What is being asked: Starting with the line containing "Pick the raccoon knight with helmet hero" and going on through the line containing "Select the 欠税信息查询 icon", return the lines of the data below exactly, and only those.
__________________________________________________
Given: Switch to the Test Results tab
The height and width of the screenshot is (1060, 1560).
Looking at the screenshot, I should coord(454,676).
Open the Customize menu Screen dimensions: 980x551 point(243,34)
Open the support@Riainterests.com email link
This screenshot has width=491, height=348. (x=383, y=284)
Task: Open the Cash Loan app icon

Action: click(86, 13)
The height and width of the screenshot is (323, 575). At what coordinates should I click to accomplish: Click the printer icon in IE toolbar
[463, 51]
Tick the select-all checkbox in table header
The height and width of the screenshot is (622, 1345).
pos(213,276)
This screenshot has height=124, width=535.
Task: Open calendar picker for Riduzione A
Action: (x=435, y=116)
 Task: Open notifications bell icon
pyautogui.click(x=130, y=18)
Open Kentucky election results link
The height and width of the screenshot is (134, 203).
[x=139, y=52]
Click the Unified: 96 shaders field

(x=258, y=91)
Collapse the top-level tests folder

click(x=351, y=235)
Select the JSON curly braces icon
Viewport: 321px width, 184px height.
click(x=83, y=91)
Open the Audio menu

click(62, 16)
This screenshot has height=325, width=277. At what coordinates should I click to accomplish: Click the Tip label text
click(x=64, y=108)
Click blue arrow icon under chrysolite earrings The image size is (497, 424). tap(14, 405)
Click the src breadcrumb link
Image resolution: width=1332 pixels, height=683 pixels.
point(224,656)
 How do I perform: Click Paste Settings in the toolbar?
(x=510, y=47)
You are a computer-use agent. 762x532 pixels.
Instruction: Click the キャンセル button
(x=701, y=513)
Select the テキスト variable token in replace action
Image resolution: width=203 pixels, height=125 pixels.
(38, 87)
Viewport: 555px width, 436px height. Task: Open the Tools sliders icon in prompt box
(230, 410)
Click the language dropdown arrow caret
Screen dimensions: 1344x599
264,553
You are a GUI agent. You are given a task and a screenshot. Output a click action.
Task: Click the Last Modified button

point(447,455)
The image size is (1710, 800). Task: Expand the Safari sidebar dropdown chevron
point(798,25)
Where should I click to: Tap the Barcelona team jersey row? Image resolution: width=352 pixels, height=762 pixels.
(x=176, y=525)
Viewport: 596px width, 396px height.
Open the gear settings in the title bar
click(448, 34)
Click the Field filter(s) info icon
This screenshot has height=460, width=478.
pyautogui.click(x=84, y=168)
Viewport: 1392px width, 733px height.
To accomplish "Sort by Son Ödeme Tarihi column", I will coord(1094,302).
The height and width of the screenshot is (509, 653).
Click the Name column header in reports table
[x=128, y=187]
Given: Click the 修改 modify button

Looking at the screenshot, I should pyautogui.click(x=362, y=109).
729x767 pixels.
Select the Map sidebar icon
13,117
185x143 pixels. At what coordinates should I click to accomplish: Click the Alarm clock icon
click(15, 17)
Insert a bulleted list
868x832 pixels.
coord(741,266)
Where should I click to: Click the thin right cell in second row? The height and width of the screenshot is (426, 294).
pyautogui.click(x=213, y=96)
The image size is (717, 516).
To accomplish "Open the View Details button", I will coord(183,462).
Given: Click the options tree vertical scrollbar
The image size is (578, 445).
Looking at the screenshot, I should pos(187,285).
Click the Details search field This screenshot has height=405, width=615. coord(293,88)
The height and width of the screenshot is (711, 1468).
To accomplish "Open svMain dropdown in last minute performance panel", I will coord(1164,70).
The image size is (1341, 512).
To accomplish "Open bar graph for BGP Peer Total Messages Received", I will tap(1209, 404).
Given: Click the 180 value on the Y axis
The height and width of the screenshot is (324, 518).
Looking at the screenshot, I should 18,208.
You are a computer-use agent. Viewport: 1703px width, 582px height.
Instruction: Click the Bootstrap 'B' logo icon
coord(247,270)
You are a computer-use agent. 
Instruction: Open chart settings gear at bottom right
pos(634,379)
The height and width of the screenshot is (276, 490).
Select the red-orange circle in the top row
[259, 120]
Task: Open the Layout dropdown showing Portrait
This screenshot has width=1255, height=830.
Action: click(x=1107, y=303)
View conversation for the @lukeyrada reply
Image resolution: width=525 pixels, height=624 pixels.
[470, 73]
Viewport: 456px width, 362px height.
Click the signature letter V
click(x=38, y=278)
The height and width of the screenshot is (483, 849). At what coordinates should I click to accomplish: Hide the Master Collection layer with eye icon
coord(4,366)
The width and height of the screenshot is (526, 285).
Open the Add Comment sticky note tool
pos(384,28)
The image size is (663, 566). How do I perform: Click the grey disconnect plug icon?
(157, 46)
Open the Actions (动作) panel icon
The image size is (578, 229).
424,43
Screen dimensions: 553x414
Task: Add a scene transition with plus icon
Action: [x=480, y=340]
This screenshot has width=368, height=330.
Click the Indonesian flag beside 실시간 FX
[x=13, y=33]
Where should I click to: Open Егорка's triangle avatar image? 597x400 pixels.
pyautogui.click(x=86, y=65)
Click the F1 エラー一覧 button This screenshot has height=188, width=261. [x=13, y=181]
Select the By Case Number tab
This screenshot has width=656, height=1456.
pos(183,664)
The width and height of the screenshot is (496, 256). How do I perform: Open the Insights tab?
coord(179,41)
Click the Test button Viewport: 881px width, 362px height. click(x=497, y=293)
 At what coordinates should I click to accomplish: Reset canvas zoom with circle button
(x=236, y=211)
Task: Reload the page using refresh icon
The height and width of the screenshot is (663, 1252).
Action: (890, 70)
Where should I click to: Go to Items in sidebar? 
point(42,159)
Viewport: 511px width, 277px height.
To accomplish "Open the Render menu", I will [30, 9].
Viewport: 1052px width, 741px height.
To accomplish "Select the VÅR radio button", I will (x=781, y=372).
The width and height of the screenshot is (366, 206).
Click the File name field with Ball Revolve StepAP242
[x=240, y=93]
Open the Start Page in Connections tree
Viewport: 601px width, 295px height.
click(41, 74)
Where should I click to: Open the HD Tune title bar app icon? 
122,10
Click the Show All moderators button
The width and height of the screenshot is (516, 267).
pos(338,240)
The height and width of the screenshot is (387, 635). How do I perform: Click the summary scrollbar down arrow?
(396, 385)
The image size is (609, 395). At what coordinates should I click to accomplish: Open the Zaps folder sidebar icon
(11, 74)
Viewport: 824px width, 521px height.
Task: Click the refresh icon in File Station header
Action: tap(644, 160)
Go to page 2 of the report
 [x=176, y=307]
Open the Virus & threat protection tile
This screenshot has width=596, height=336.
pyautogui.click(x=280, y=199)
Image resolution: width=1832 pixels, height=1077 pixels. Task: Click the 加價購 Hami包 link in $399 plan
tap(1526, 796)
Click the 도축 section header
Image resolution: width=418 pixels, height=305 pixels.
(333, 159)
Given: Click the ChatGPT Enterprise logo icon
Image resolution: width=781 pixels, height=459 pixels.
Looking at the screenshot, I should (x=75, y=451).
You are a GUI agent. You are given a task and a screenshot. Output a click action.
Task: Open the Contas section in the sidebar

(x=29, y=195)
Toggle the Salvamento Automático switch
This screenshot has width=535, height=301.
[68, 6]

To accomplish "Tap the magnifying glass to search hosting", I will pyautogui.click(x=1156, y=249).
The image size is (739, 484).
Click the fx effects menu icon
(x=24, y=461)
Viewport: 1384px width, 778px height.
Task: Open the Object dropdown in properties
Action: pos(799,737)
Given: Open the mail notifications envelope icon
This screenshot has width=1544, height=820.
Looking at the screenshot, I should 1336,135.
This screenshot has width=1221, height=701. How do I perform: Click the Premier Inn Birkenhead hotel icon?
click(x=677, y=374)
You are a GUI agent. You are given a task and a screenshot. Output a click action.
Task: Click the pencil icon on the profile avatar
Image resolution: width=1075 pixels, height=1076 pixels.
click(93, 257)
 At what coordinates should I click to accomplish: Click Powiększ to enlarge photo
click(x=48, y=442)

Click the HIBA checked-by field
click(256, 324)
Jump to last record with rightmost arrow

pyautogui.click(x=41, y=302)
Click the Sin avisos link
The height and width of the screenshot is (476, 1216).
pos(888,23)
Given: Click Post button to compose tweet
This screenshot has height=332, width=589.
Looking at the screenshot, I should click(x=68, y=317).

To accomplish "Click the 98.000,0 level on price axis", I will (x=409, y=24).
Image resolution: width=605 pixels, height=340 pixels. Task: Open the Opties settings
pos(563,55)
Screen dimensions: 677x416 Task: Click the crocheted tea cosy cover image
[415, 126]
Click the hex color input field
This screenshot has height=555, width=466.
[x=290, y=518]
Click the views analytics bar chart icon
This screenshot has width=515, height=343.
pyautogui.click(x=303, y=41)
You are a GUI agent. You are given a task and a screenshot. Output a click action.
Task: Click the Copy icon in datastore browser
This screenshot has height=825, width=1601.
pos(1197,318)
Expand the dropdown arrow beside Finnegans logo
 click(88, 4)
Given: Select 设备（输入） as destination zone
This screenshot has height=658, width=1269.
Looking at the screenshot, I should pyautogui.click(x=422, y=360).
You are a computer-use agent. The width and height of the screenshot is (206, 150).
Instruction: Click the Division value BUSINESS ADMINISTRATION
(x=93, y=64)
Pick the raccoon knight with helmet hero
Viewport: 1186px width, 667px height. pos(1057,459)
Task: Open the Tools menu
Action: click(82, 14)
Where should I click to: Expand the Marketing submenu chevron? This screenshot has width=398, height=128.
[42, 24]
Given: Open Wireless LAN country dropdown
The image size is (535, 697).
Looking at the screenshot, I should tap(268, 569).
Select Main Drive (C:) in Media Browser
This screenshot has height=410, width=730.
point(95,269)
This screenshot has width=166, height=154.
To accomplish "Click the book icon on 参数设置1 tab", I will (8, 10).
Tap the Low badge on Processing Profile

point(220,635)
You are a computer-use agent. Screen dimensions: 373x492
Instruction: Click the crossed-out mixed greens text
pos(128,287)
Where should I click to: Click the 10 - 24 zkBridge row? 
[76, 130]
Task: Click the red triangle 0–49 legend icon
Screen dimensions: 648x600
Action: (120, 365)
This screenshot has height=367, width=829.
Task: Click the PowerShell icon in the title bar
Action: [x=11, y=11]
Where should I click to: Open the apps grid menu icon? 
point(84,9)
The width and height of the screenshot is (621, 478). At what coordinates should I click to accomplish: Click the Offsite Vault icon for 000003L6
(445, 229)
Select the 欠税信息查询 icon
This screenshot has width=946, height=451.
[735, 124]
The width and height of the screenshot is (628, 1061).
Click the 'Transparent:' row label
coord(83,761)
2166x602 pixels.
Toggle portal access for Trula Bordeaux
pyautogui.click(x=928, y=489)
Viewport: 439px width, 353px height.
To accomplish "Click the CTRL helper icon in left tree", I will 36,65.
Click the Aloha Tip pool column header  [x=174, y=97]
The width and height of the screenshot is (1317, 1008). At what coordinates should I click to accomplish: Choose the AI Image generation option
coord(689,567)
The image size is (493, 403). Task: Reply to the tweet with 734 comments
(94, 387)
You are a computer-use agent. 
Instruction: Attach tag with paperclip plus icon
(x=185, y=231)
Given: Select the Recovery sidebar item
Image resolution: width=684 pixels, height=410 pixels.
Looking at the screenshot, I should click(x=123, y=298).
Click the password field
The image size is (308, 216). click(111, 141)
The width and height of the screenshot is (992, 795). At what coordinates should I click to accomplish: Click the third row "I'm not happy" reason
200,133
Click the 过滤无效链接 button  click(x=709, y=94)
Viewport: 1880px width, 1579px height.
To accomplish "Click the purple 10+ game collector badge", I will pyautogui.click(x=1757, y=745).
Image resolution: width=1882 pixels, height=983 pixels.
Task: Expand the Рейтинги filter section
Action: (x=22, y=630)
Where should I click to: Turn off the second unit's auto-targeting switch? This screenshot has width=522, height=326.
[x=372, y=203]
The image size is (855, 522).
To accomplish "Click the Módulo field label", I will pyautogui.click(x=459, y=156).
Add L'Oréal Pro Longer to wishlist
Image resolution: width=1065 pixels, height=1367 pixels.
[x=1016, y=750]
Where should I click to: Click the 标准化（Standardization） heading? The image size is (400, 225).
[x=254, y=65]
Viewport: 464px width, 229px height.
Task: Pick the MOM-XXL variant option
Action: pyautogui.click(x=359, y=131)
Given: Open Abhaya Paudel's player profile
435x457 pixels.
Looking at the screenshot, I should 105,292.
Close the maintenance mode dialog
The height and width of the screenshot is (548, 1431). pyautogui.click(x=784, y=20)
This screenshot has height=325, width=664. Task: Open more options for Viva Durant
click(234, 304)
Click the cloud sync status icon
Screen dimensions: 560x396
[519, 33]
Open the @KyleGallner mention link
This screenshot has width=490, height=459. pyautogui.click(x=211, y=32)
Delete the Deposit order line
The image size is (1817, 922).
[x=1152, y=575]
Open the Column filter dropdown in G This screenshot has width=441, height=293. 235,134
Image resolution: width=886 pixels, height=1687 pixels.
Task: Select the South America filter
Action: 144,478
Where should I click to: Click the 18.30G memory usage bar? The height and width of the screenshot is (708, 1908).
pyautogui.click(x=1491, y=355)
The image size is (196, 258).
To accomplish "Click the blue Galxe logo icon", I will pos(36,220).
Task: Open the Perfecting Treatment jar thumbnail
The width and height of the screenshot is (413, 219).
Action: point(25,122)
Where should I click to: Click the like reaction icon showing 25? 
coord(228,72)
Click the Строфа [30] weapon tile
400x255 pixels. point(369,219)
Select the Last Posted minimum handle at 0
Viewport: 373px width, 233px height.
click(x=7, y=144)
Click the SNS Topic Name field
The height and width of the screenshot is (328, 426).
__________________________________________________
Response below:
Pick the raccoon knight with helmet hero
Viewport: 1186px width, 667px height. pos(1057,459)
Task: Open the Tools menu
Action: click(82, 14)
Where should I click to: Expand the Marketing submenu chevron? This screenshot has width=398, height=128.
[42, 24]
Given: Open Wireless LAN country dropdown
The image size is (535, 697).
Looking at the screenshot, I should tap(268, 569).
Select Main Drive (C:) in Media Browser
This screenshot has height=410, width=730.
point(95,269)
This screenshot has width=166, height=154.
To accomplish "Click the book icon on 参数设置1 tab", I will (8, 10).
Tap the Low badge on Processing Profile

point(220,635)
You are a computer-use agent. Screen dimensions: 373x492
Instruction: Click the crossed-out mixed greens text
pos(128,287)
Where should I click to: Click the 10 - 24 zkBridge row? 
[76, 130]
Task: Click the red triangle 0–49 legend icon
Screen dimensions: 648x600
Action: (120, 365)
This screenshot has height=367, width=829.
Task: Click the PowerShell icon in the title bar
Action: [x=11, y=11]
Where should I click to: Open the apps grid menu icon? 
point(84,9)
The width and height of the screenshot is (621, 478). At what coordinates should I click to accomplish: Click the Offsite Vault icon for 000003L6
(445, 229)
Select the 欠税信息查询 icon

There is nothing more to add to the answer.